- [WHAT IS REQUIRED]:
Set down, exactly as written, every line from the top of the records below to the line containing "Task: Open Chrome's three-dot menu", both ends included, and no others.

──────────────────────────────

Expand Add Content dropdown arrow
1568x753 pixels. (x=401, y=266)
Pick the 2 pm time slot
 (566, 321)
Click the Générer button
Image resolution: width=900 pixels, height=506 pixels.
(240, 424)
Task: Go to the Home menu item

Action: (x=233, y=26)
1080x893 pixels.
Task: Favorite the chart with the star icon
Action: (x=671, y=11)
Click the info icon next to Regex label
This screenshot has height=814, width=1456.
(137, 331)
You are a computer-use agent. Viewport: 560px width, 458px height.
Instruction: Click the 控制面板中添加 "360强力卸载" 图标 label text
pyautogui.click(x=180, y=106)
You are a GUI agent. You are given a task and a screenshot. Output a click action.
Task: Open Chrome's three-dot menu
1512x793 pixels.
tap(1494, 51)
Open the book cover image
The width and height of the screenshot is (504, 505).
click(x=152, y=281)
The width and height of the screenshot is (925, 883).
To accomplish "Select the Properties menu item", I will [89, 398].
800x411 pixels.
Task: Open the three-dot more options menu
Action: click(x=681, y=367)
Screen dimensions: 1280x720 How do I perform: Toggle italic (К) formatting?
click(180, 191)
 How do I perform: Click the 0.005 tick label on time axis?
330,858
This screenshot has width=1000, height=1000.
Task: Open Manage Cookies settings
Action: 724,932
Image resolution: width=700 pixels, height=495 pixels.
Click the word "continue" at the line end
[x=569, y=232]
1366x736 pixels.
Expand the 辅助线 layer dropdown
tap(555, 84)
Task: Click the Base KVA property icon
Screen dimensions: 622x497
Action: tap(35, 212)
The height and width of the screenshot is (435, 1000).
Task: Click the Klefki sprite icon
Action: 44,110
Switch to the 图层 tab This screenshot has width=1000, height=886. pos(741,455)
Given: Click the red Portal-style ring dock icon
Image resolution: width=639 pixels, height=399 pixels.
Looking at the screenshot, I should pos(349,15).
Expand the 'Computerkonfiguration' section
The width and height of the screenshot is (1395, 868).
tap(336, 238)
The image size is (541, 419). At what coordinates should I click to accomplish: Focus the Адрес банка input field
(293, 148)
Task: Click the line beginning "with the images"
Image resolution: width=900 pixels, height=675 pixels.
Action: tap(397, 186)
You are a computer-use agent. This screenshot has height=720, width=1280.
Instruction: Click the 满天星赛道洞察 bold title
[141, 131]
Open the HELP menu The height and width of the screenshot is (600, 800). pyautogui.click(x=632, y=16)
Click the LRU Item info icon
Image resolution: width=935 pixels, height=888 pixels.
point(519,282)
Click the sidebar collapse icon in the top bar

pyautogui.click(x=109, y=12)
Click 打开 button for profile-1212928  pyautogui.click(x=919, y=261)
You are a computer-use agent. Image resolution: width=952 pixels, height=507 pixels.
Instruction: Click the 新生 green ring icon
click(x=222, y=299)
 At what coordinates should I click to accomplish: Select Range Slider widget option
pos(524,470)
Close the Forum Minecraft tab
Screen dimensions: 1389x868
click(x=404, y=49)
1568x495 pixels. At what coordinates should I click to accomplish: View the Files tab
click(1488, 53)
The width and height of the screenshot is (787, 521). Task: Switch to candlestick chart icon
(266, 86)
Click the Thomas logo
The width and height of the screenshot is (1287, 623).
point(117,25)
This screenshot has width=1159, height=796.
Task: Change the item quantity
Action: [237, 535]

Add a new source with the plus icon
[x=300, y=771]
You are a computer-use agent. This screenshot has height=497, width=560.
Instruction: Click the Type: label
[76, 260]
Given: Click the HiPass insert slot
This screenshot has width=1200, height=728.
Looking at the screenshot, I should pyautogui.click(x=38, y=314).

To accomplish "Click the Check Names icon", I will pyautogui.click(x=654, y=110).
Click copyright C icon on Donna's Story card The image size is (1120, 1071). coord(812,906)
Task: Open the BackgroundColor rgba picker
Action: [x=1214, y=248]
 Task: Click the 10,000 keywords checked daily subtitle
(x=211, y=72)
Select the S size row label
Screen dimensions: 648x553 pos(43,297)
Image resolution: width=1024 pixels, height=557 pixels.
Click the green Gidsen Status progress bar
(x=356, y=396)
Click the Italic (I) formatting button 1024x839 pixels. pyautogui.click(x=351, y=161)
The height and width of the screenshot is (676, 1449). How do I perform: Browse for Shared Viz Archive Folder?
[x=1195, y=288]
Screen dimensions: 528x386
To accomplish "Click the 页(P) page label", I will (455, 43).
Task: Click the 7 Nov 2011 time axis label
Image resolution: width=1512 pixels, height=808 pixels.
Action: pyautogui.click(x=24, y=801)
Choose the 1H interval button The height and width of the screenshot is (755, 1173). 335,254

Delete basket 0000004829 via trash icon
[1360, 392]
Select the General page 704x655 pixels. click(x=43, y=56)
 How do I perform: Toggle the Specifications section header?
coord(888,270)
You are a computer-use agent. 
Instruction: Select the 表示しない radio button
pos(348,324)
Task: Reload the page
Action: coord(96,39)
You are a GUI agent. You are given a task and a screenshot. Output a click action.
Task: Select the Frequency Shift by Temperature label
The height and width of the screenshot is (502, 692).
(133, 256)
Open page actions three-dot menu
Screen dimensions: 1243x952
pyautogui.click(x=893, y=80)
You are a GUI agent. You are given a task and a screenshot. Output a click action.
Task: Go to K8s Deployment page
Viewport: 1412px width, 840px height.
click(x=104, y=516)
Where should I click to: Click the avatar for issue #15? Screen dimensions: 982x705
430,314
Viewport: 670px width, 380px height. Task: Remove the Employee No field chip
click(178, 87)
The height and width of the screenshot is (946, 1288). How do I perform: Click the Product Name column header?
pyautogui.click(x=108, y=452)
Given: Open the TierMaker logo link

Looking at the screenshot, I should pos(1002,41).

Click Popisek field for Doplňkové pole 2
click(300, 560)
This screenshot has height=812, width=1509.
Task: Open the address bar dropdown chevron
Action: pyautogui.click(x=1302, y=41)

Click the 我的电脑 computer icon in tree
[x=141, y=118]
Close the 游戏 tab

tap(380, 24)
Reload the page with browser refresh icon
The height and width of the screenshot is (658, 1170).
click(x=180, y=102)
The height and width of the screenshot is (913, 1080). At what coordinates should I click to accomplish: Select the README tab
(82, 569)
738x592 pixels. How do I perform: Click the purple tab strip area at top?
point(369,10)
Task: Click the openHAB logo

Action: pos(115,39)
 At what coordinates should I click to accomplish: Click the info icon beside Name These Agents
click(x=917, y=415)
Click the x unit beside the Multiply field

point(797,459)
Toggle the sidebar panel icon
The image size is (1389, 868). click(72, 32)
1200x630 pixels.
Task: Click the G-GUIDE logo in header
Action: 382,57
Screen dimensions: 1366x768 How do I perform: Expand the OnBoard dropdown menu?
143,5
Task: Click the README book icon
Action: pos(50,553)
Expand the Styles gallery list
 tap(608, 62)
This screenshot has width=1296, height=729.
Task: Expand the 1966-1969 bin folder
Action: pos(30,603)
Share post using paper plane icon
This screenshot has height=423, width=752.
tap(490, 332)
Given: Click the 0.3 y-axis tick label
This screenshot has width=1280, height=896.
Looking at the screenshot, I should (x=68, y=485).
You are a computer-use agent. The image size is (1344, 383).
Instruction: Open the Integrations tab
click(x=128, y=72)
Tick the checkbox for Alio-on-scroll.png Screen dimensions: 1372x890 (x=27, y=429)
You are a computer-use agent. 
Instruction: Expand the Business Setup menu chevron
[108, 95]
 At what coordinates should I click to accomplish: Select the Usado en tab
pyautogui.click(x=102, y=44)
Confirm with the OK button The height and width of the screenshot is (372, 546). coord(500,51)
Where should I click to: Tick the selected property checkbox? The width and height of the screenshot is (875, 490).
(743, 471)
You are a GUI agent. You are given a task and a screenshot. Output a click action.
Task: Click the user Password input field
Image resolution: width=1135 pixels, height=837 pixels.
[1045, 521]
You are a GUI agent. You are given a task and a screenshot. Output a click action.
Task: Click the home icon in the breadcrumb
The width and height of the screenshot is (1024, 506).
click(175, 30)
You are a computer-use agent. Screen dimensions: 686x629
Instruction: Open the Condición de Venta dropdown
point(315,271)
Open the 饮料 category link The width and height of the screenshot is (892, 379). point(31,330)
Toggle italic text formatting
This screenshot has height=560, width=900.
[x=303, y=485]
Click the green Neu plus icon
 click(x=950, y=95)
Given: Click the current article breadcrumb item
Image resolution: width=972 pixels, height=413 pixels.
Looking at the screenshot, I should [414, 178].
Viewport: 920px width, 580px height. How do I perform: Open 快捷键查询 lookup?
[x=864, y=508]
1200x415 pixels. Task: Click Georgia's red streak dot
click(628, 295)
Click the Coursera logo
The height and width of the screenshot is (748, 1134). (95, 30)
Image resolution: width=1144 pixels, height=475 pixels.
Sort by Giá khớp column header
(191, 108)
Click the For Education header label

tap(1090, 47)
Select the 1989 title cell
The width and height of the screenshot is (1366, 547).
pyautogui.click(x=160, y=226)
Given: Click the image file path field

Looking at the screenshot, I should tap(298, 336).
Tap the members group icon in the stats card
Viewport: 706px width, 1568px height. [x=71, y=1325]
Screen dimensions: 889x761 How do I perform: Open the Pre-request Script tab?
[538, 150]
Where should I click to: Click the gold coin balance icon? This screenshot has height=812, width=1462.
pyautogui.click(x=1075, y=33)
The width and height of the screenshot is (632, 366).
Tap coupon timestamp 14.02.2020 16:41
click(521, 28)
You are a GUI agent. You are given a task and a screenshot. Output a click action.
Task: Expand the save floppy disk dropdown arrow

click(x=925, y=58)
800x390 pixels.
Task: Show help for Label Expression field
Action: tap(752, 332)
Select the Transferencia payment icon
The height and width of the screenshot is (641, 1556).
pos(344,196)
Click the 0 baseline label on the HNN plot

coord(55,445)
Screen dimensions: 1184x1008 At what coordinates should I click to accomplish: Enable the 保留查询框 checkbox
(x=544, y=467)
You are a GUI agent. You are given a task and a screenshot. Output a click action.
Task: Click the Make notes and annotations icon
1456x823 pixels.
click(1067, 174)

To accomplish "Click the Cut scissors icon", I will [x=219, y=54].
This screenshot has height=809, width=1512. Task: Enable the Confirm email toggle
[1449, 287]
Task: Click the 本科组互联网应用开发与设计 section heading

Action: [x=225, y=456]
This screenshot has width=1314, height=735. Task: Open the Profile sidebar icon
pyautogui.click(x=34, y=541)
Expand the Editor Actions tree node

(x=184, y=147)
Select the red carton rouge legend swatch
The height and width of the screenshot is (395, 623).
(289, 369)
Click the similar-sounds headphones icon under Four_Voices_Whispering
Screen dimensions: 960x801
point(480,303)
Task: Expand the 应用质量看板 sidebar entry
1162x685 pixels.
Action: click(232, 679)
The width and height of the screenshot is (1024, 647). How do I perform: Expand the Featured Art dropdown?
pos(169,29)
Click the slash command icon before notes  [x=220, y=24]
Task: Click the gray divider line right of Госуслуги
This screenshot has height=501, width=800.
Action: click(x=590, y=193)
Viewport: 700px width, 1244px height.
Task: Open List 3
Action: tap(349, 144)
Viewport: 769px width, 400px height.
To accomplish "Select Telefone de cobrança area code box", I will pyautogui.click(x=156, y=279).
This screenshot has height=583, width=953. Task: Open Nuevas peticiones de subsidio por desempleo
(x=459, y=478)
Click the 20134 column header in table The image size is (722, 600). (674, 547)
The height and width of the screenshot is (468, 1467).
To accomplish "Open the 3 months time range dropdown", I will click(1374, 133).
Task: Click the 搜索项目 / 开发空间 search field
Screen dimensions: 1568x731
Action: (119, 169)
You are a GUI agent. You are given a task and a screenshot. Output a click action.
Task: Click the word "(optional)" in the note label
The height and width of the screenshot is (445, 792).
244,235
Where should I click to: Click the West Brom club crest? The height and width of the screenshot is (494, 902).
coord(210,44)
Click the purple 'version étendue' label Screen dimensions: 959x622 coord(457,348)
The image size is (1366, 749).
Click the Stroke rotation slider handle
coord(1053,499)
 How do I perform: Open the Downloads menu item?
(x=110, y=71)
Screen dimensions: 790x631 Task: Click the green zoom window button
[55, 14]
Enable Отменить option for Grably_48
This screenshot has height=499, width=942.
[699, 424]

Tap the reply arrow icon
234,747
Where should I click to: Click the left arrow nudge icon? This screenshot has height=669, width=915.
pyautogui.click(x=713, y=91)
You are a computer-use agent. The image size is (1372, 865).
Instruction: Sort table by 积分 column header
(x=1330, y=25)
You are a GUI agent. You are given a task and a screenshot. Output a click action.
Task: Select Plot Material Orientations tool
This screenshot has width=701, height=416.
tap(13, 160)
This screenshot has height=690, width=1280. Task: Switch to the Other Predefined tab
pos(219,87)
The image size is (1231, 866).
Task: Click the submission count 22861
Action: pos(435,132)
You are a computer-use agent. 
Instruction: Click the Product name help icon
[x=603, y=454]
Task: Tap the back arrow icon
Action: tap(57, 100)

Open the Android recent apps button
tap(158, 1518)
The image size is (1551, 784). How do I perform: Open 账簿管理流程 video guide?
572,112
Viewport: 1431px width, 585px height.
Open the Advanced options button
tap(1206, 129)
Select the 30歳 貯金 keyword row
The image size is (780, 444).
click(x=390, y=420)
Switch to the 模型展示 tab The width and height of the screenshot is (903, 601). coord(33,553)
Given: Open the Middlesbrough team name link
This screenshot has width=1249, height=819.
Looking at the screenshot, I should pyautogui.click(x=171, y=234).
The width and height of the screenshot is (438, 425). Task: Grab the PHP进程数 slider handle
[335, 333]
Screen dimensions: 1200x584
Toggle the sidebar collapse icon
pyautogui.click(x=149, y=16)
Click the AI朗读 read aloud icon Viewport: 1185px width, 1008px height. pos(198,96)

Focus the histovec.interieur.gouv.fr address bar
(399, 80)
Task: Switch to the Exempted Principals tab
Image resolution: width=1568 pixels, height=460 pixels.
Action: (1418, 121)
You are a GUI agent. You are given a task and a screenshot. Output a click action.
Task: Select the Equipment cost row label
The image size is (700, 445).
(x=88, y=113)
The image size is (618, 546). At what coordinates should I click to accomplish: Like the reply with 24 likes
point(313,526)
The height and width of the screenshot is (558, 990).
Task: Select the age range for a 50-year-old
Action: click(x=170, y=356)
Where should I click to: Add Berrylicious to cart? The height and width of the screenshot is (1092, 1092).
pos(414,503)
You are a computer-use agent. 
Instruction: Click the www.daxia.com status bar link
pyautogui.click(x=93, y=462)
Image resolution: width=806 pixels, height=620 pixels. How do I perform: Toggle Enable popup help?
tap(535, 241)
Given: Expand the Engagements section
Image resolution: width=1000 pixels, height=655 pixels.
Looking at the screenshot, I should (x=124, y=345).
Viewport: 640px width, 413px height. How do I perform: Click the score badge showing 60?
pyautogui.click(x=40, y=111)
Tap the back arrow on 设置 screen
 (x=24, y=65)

──────────────────────────────

- [RESULT FOR THIS EXERCISE]:
Expand Add Content dropdown arrow
1568x753 pixels. (x=401, y=266)
Pick the 2 pm time slot
 (566, 321)
Click the Générer button
Image resolution: width=900 pixels, height=506 pixels.
(240, 424)
Task: Go to the Home menu item

Action: (x=233, y=26)
1080x893 pixels.
Task: Favorite the chart with the star icon
Action: (x=671, y=11)
Click the info icon next to Regex label
This screenshot has height=814, width=1456.
(137, 331)
You are a computer-use agent. Viewport: 560px width, 458px height.
Instruction: Click the 控制面板中添加 "360强力卸载" 图标 label text
pyautogui.click(x=180, y=106)
You are a GUI agent. You are given a task and a screenshot. Output a click action.
Task: Open Chrome's three-dot menu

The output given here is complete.